Requirement 1
According to the Visa article, how many consecutive years of dividend growth does Visa have?

Visa Inc. (NYSE:V) is a wonderful company that few can argue about its quality as a company. The business model is excellent. Just charge merchants a percentage of every transaction with no liability for the customers' ability to pay. It's essentially a financial toll road that has excellent growth prospects moving forward.
I initiated a position in the company in August 2013 and have been more than pleased with the results as they are the 5th best performer in my portfolio as judged by internal rate of return. In that time I've received a dividend return of 1.60% and share price appreciation of 48.05%. That's good for a total return of 49.65% with an internal rate of return of 22.49%. As a dividend growth investor the even better news is that the dividend has been increased by 69.70% since I initiated the position.
Visa is a Dividend Challenger with 8 consecutive years of dividend growth. At a price of $71.56 the current yield is 0.78%.
However, that's what it's done for me in the past and has no bearing on the future. Is there any value in the shares at the current prices?
I want to start off looking at Visa's moat because that's a big factor in determining its financial metrics. Visa's moat is based on its network strength. They are the largest payment processor and credit card network in the world and building out a network to rival Visa's would require a huge undertaking of capital. You would have to convince just about every major bank to use cards with your brand, convince retailers to accept your network, and consumers to use your cards.

Requirement 2
Reproduce the records verbatim, starting at their first line and ending at the line that contains "coordinates (2563, 631).".

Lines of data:

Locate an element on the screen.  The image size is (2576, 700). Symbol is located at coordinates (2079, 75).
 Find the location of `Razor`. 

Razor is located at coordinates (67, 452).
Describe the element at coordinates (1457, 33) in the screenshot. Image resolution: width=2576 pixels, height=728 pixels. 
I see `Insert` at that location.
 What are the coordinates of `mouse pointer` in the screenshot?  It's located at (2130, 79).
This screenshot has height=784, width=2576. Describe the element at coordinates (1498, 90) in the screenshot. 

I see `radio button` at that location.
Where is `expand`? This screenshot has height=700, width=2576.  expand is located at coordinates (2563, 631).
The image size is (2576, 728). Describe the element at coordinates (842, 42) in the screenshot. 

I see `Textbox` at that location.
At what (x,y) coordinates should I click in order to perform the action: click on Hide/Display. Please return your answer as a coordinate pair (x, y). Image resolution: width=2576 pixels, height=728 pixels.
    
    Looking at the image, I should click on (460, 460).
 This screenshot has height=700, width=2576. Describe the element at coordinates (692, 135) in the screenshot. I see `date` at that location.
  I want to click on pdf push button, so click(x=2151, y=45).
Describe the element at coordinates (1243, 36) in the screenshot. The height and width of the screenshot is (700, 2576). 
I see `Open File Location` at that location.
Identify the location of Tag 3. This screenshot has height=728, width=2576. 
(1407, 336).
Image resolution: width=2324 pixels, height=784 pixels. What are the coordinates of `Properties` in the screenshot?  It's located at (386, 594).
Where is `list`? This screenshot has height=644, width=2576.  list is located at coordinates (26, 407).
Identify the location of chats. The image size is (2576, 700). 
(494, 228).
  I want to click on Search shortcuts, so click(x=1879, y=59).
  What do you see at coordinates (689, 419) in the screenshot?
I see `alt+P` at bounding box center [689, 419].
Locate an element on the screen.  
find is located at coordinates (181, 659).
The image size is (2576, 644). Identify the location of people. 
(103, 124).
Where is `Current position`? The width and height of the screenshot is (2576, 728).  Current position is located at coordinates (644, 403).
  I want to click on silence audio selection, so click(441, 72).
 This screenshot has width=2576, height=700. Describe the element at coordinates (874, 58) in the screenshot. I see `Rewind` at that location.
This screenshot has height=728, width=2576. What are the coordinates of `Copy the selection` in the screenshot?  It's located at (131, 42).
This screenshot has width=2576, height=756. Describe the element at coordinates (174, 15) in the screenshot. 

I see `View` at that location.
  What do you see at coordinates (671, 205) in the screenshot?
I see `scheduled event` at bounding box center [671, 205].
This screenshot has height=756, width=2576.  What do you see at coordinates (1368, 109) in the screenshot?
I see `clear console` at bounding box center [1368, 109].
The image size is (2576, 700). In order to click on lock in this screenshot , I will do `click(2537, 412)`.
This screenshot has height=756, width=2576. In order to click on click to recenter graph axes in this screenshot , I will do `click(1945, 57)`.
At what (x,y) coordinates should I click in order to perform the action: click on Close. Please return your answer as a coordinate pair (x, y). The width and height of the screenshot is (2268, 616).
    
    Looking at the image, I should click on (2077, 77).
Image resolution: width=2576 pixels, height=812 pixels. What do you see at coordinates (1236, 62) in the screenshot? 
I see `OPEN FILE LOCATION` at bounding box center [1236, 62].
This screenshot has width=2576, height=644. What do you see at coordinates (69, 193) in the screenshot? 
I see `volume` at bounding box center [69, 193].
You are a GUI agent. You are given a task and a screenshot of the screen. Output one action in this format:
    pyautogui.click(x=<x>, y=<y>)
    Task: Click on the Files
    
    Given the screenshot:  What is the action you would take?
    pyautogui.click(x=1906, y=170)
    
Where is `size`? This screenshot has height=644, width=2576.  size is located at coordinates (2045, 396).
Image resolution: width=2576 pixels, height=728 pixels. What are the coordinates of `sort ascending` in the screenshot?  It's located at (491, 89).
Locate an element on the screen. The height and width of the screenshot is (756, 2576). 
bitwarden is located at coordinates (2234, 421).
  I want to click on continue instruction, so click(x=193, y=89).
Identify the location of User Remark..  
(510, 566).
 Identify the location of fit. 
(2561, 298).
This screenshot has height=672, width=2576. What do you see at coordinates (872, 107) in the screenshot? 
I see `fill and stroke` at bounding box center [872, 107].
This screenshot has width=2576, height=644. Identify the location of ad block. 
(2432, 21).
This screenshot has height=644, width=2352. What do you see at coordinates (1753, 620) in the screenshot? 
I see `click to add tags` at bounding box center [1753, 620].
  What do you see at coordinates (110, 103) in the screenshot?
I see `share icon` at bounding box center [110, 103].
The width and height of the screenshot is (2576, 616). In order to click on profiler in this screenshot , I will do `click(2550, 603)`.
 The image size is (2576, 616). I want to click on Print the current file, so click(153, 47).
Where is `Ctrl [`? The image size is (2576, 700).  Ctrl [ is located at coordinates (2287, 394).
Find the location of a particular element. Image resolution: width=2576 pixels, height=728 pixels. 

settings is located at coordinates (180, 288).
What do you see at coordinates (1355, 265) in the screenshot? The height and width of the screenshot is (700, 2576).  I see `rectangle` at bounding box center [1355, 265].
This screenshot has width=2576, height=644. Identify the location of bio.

Correct output 1
Eight consecutive years.

Correct output 2
Locate an element on the screen.  The image size is (2576, 700). Symbol is located at coordinates (2079, 75).
 Find the location of `Razor`. 

Razor is located at coordinates (67, 452).
Describe the element at coordinates (1457, 33) in the screenshot. Image resolution: width=2576 pixels, height=728 pixels. 
I see `Insert` at that location.
 What are the coordinates of `mouse pointer` in the screenshot?  It's located at (2130, 79).
This screenshot has height=784, width=2576. Describe the element at coordinates (1498, 90) in the screenshot. 

I see `radio button` at that location.
Where is `expand`? This screenshot has height=700, width=2576.  expand is located at coordinates (2563, 631).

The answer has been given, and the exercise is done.